Un coup de baguette,
et les moutons se changent en pierres.
Un autre coup,
les pierres se transforment en moutons.

Sengaï

_nid de pierres

torture test

Chen-houei salua le Maître (Houei-neng) et lui demanda : « Lorsque vous êtes accroupi en méditation, voyez-vous ou ne voyez-vous pas ? »
Le grand Maître se leva et le frappa (de son bâton) :
« Quand je te frappe, cela te fait-il mal ? demanda-t-il.
— Cela me fait mal et, en même temps, cela ne me fait pas mal.
— Eh bien ! dit le sixième Patriarche, moi, je vois et en même temps, je ne vois pas.
— Comment cela ?
— Si je dis que je vois, c’est que je vois d’une manière constante mes propres erreurs et excès. Si je te dis qu’en même temps je ne vois pas, c’est que je ne vois pas les erreurs et les péchés du ciel, de la terre et des hommes. Voilà pourquoi, en même temps, je vois et ne vois pas. Mais toi, en quel sens dis-tu que cela te fait mal et qu’en même temps cela ne te fait pas mal ? Si tu n’as pas mal, c’est que tu es semblable aux êtres insensibles tels que les arbres et les pierres. Si tu as mal, c’est que tu es pareil aux profanes et que tu as des mouvements de haine. Ton “voir ou ne pas voir“ de tout à l’heure représente les deux extrêmes. Ton “sentir“ (ou ne pas sentir) appartient à la renaissance-et-mort. Ta nature propre, voilà ce que tu ne vois pas ! » (trad.J. Gernet)

ouverture

Le chant du Bolduc doré, rue des Pyrénées

« Pour tout le monde il est difficile de parvenir
Au sommet du Pic Magnificence*.
On y aperçoit seulement les nuages blancs
Qui passent et repassent.
Combien d’années ont vécu les pins
Et les thuyas vert sombre ?
Laissons-les ! Les voix des oiseaux
Se font rarement entendre auprès des pics rocheux. »

Daïto

*Pic Magnificence représente notre Substantiel libre et détaché de tous les objets.

_diapositive

le souffle coupé

Le vent fait flotter la bannière du temple.
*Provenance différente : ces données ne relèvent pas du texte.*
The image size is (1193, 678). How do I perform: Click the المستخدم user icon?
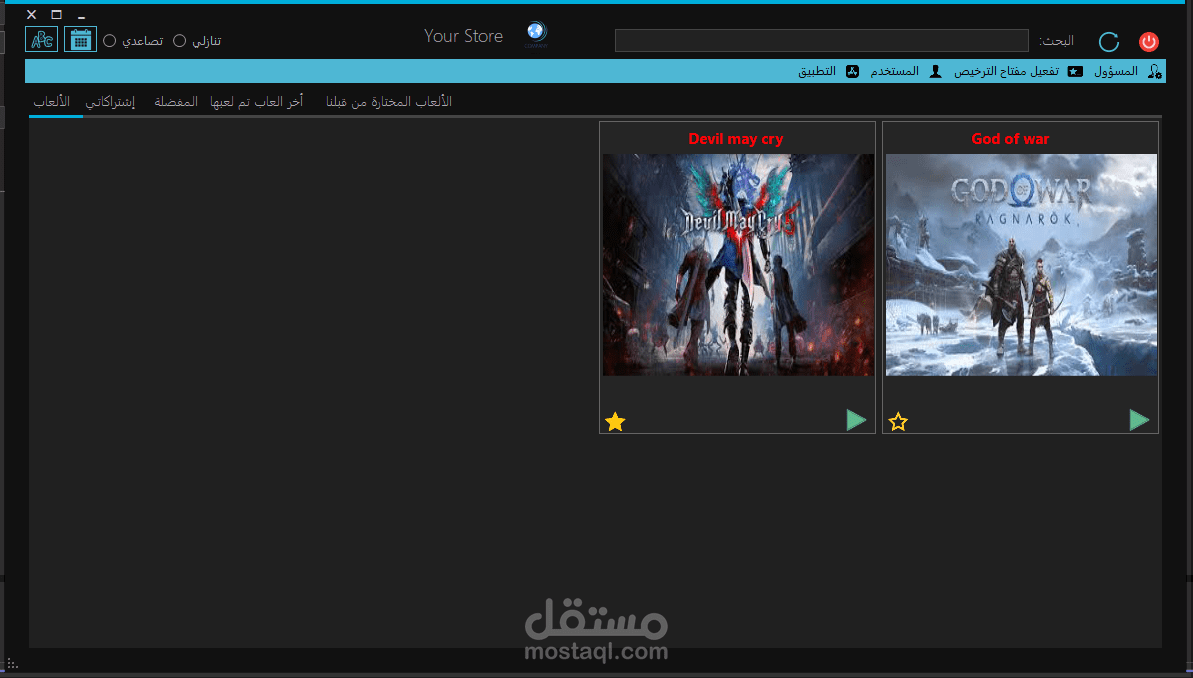(935, 71)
Deux moines sont là, qui discutent. L’un dit : “ C’est la bannière qui flotte “, et l’autre : “ C’est le vent qui se meut. “ Ils ne parviennent pas à se mettre d’accord.
Le sixième patriarche leur dit : “ Ce ne sont ni la bannière ni le vent qui s’agitent, mais c’est votre esprit. “
Les deux moines furent remplis de crainte.

Réflexions badines de Wou-men :

Ce qui se meut n’est ni le vent, ni la bannière, ni l’esprit. Qu’a donc le patriarche ? Si vous voyez la chose clairement, vous saurez que les deux moines ont reçu de l’or en croyant acheter du fer, et que le patriarche a fait une erreur en ne restant pas indifférent. Voici mon poème :

Le vent, la bannière, l’esprit se meuvent.
Je les traite tous trois d’une seule sentence.
Bien que le patriarche sache ouvrir la bouche, 
Il n’aperçoit pas le lapsus de sa parole.

Autre traduction du poème :

Vent ou bannière ou esprit,
Qu’on se passe des trois.
Quand vous parlez ,
Vous ne savez pas que vous dites des sottises.